** Texte fourni **
Photo © Olivier Laval
Une grande partie de la scène est couverte d’une terre sombre. À droite, une table de cuisine éclairée chichement par une suspension de céramique fleurie. Quelques ballots de paille finissent de planter le décor. Dix ans se sont écoulés depuis les premières diffusions de Nourrir l’humanité, c’est un métier, aujourd’hui sous-titré Acte I. À l’époque, Charles Culot, fils d’agriculteur et comédien, constate que le monde agricole va mal, est en souffrance. Avec Valérie Gimenez au travail d’écriture, puis Alexis Garcia qui signe la mise en scène, il recueille, en Belgique et en France, les témoignages d’une soixantaine d’agricultrices et d’agriculteurs pour alimenter un spectacle destiné à soulever le débat et à montrer que « derrière l’acte en apparence banal de manger se cachent des histoires poignantes d’hommes et de femmes qui portent un amour infini pour le vivant et pour la vie ».
« On fait venir le monde de l’agriculture sur scène pour faire bouger les choses. Mais en dix ans, le public a changé, parce que les gens se préoccupent beaucoup plus des enjeux climatiques, de la qualité de ce qu’ils mangent, souligne le comédien. Le public s’est élargi. Même des agriculteurs s’intéressent au spectacle et l’utilisent comme outil au service de la transition. Chaque représentation est suivie d’un débat avec des acteurs locaux – agriculteurs, porteurs de projet de ceinture alimentaire ou représentants de parcs naturels… – pour sensibiliser les agriculteurs et les consommateurs à la nécessité de changer le modèle agricole et de faire émerger des modèles différents. »
Paroles de putes et d'agriculteurs
Qu’on le nomme « théâtre du réel », « journalistique », « documentaire » ou « de parole », il fait jaillir celle-ci du terrain et du réel. « Toutes les paroles prononcées sur scène sont des paroles de putes, des paroles vraies. Ce sont nos mots, nos vies », insiste Sonia Verstappen, membre fondatrice de l’organisme communautaire UTSOPI (Union des travailleur.se.s du sexe organisé.e.s pour l’indépendance)1, qui a assuré l’accompagnement dramaturgique de la pièce Paying for it du collectif La Brute.

** Données brutes **

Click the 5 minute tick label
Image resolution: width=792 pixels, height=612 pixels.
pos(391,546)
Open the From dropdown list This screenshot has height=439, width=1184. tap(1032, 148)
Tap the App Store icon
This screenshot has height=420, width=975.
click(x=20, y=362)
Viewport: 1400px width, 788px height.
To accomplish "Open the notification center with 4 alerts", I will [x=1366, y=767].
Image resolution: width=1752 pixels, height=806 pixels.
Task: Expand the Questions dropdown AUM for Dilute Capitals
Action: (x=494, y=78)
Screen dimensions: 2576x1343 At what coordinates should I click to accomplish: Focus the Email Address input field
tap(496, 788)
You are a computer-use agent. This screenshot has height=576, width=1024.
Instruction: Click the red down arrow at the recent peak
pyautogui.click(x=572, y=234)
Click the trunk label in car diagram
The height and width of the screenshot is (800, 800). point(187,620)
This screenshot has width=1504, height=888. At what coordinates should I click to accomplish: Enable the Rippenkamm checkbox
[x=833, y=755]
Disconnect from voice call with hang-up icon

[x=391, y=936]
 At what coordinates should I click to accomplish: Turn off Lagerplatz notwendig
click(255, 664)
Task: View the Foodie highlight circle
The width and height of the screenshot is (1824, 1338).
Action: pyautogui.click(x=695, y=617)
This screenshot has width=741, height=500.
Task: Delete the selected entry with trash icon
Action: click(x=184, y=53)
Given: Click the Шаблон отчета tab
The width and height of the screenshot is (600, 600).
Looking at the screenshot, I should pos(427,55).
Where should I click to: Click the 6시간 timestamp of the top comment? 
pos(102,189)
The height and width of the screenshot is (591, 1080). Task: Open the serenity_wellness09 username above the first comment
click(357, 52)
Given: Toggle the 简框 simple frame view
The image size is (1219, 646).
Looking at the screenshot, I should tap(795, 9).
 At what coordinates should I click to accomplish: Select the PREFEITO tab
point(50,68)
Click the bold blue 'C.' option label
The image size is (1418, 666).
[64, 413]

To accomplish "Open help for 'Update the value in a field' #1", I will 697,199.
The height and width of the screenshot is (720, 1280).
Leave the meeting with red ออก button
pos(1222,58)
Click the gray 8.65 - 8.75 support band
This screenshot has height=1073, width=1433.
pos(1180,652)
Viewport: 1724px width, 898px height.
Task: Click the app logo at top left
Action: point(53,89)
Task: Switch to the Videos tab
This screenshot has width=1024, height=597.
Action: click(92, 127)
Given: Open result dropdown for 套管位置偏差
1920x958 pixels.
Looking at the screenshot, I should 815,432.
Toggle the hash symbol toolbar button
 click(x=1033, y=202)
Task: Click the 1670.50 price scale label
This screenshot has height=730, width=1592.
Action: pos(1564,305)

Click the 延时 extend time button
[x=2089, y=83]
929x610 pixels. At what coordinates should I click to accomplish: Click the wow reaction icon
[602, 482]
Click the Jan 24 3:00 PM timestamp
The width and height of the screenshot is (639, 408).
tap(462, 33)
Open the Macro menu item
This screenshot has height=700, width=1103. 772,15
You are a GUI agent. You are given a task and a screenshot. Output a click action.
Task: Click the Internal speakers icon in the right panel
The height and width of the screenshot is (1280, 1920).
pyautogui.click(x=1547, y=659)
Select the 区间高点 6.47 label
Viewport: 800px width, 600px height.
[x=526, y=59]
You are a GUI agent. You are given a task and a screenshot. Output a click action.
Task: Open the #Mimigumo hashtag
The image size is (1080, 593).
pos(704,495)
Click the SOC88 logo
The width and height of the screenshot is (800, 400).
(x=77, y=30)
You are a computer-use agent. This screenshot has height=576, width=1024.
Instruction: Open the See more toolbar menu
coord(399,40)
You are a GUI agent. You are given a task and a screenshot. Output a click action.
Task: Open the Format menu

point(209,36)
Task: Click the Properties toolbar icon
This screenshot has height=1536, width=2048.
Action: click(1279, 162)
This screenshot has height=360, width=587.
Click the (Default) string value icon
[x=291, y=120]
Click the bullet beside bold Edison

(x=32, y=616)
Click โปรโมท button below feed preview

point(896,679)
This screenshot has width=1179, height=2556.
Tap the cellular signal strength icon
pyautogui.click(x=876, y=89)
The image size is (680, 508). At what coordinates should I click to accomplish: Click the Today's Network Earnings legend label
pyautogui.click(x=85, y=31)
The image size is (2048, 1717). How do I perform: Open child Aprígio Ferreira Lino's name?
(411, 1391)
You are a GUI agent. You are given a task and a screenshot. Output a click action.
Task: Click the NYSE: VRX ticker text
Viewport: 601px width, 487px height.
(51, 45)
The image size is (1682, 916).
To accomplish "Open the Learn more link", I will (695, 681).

** Consigne **
Poursuivez le texte sur le théâtre du réel après sa dernière phrase. Les enregistrements n'ont aucun lien avec le texte sur le théâtre du réel.

** Corrigé **
« Paying for it » emmène le spectateur dans une zone de non-pensée, nourrie par la parole des prostitué.e.s.
© Hubert Amiel
Pendant trois ans, les comédiens et comédiennes ont rencontré des travailleurs et travailleuses du sexe (TDS), ainsi que des policiers de la brigade des mœurs et des clients pour construire un spectacle qui condense beaucoup de leurs revendications2. « L’envie du collectif La Brute est d’aller dans les zones de non-pensées et de tabous peu mises en débat », explique la metteuse en scène Anne-Sophie Sterck. « On s’est penché sur la question de la prostitution en déconstruisant nos propres clichés et représentations. Certains personnages interprétés sur scène sont des personnes réelles, comme Sonia, d’autres sont des croisements entre vrais individus et individus issus de documentaires. Nous étions très soucieux et soucieuses de respecter la parole donnée. Une semaine avant la première au Théâtre national, toutes les personnes interviewées ont vu le spectacle. On avait prévu un dispositif permettant d’y intégrer un droit de réponse. C’était une sorte de crash-test. Avec Paying for It, on voulait leur donner la parole et leur faire honneur. Il était essentiel qu’ils et elles s’y reconnaissent. »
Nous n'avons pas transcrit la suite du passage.